◆ **Aufgaben**:
**a.** Wie viele Plätze in geschlossenen Heimen sollten laut dem Redeauszug über jugendliche Intensivtäter für kriminelle und hochgradig auffällige Kinder und Jugendliche geschaffen werden?
**b.** Führe den Redeauszug über jugendliche Intensivtäter nach seinem letzten Satz weiter.

◆ **Ausgewählter Textauszug**:
-*-
Wer dies nicht tut, tut weder den Kindern noch der Gesellschaft einen Gefallen. Er ermutigt erst recht zu kriminellen Karrieren. Die Diskussion um das Thema „Betreuung von Intensivtätern“ hat dieses Haus bereits viele Jahre beschäftigt. Leider wird im Zeitraum von 1997 bis 2002 das Versagen der Sozialdemokraten dokumentiert. Vor fast sechs Jahren hat dieser Landtag einen Beschluss über ein so genanntes Interventionsprogramm gefasst, das die „zeitlich befristeten Maßnahmen zur Inobhutnahme von auffälligen Kindern, die durch mehrfaches oder schwer rechtswidriges Verhalten auffällig geworden sind,“ vorsah. 1997 hat die CDULandtagsfraktion im Rahmen eines Entschließungsantrages Maßnahmen gegen die wachsende Jugendkriminalität gefordert und sich erstmalig für die geschlossene Heimunterbringung von jugendlichen Intensivtätern ausgesprochen. Kurz darauf, im November 1997, hat der damalige SPDFraktionsvorsitzende Sigmar Gabriel vollmundig ein Interventionsprogramm für hochgefährdete Kinder in Niedersachsen angekündigt. 1998 hat der Landtag in einem Beschluss die Verstärkung von Präventions- und Integrationsmaßnahmen gefordert. Im Sommer 1998 hat die CDULandtagsfraktion in diesem Hause angesichts aktueller Straftaten von Kindern und Jugendlichen diese Problematik erneut aufgegriffen und den Entschließungsantrag „Fehlende Maßnahmen gegen die wachsende Jugendkriminalität - Geschlossene Heimunterbringung“ eingebracht. Es folgte im Oktober 1998 eine Landtagsdebatte zu diesem Thema. Ende 1998 haben wir dieses Thema erneut angesprochen und gefordert, dass es möglich sein müsste, gerade hochgefährliche Kinder, Jugendliche und Heranwachsende, die durch mehrfaches oder schweres rechtswidriges Verhalten auffällig geworden sind, zumindest zeitlich befristet in Obhut zu nehmen. Zwei Jahre nach dem Landtagsbeschluss 1998 - das ist eine Missachtung des Parlaments - stellten wir fest, dass nach wie vor nichts passiert war. Sigmar Gabriel, der Fraktionsvorsitzende und die Landesregierung haben trotz Aufforderung durch dieses Landesparlament ihre Ansage, 30 bis 40 Plätze für die Unterbringung krimineller und hochgradig auffälliger Kinder und Jugendlicher in geschlossenen Heimen zu schaffen, schlicht und ergreifend nicht umgesetzt.
-*-
◆ **Ausgangsdaten**:

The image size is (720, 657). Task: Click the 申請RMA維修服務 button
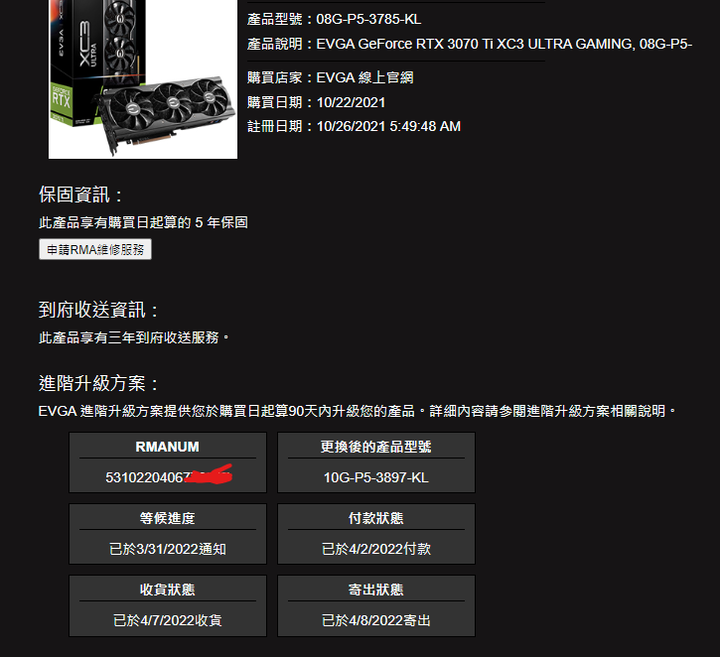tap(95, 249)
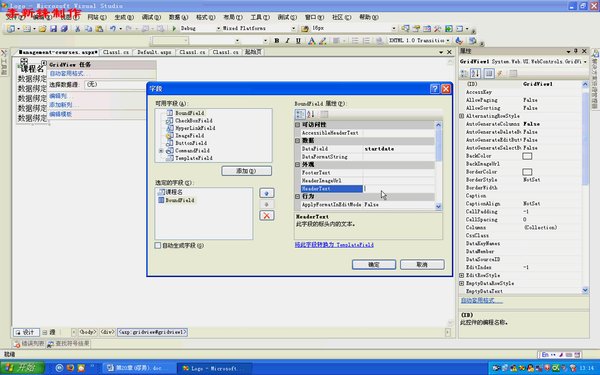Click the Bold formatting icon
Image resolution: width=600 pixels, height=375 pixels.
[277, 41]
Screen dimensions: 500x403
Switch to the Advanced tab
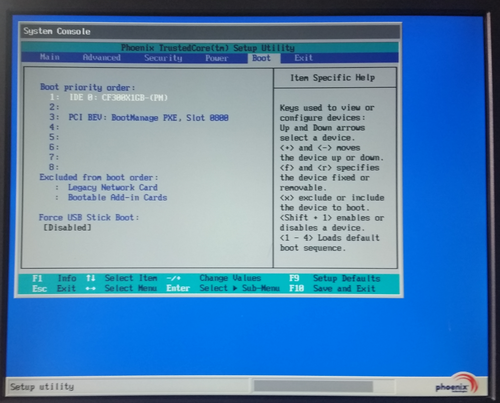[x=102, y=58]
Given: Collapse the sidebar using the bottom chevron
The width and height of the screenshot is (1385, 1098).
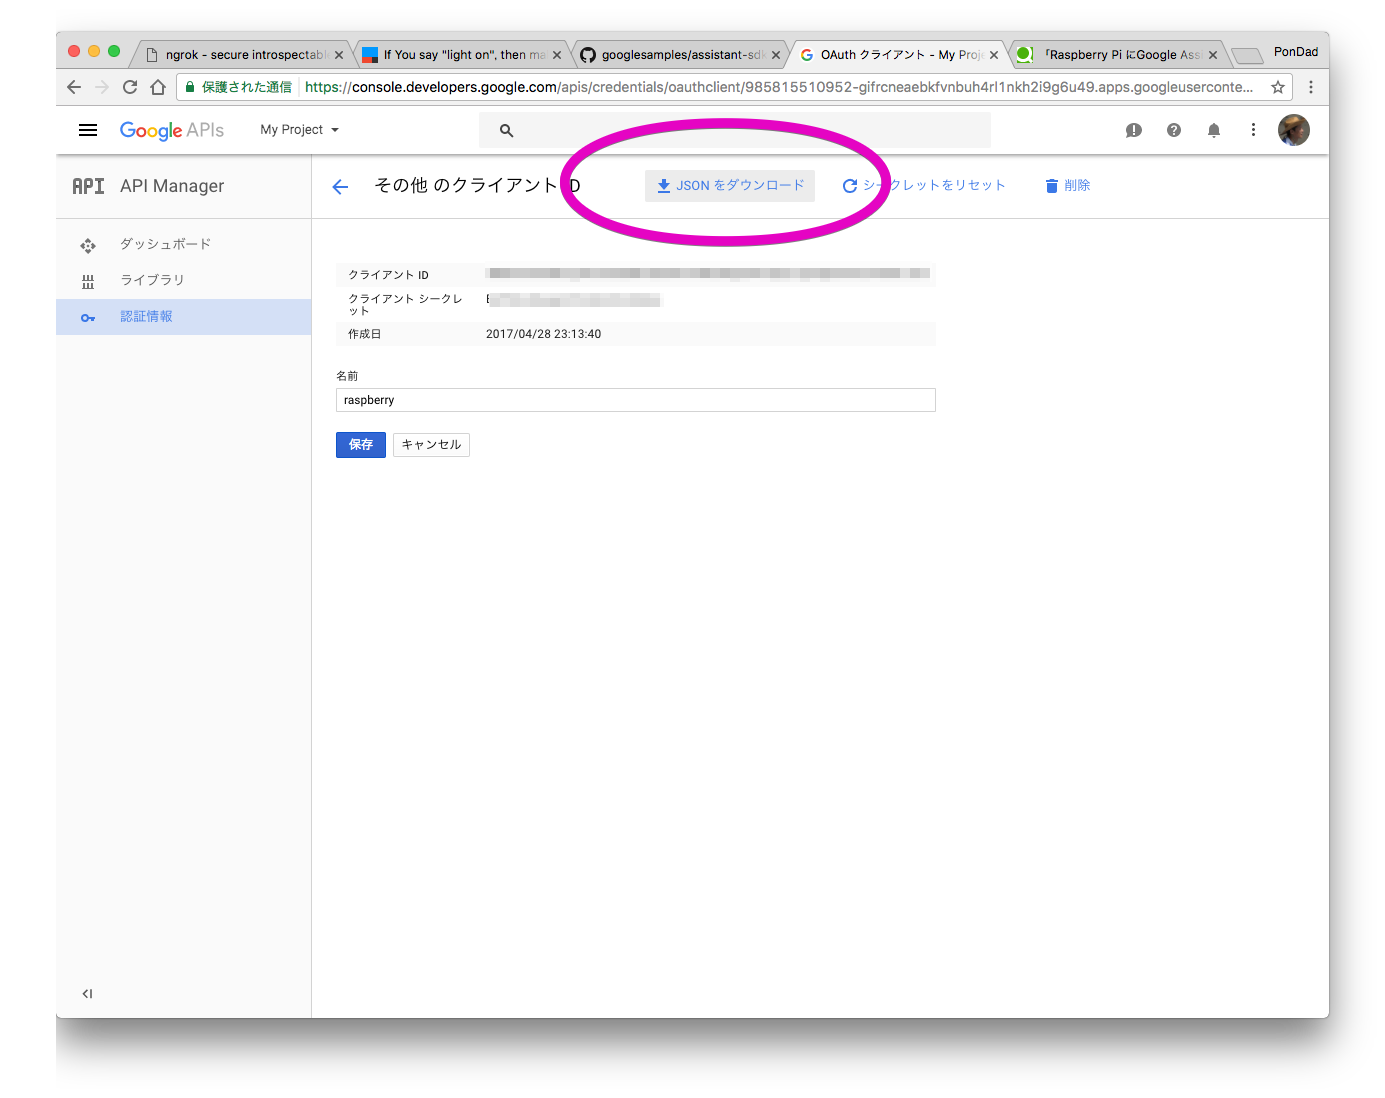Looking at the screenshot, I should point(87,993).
-*-
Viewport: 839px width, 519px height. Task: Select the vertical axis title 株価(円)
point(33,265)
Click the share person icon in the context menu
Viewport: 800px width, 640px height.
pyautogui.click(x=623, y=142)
-*-
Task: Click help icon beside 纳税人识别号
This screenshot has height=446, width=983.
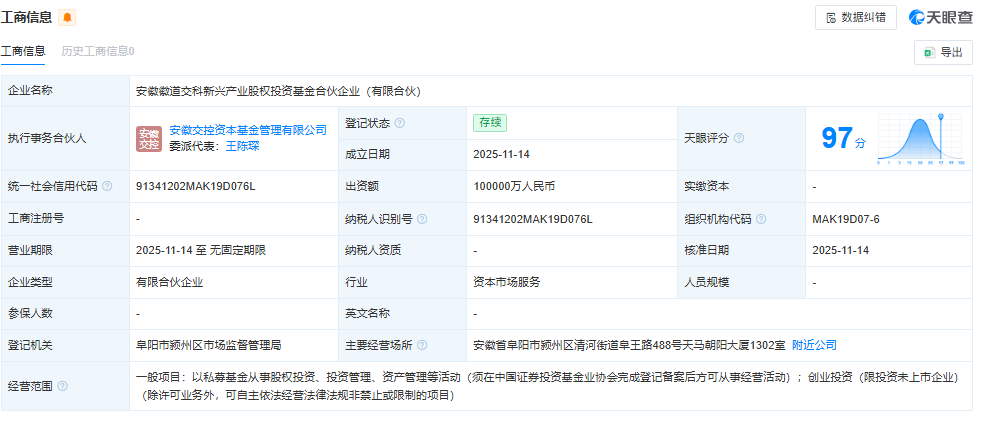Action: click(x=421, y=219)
-*-
◆ **Lösungen**:
**a.** 30 bis 40 Plätze.

**b.**
Wir haben im Jahre 2000 die Untätigkeit der Landesregierung erneut gerügt und diese zum Handeln aufgefordert. Dann, verehrte Frau Ministerin a. D.

Dr. Trauernicht, sind Sie ins Amt gekommen. Im Jahre 2001 ist ebenfalls nichts passiert. Sie haben sich sogar grundsätzlich gegen das Konzept der geschlossenen Heimunterbringung ausgesprochen.

(Zustimmung bei der FDP)

Ein weiteres Jahr ging bei dieser Diskussion verloren.

Im September 2002 sorgte schließlich Arthur für Schlagzeilen in der Presse. Die Situation hat sich in unserer Landeshauptstadt wieder einmal zugespitzt. Auch nach 29 Straftaten bleibt dieser zwölfjährige Junge unbehelligt. Minister Bartling äußerte sich am 14. September 2002 zu diesem Fall in der Nordwest-Zeitung:

„Wir müssen zusammen mit den Möglichkeiten der Sozialarbeit intervenieren und jemanden zwei bis drei Monate wegschließen können, um ihn anschließend wieder therapeutisch zu betreuen.“

Auch der Ministerpräsident hat im Rahmen des bevorstehenden Wahlkampfes noch einmal angekündigt, er fordere schnelle Konsequenzen. Aber es ist wieder nichts passiert.

Meine Damen und Herren, wir, die neue bürgerliche Koalition, beenden jetzt eine jahrelange Debatte zu diesem Thema. Wir wollen nicht länger reden, wir wollen jetzt handeln!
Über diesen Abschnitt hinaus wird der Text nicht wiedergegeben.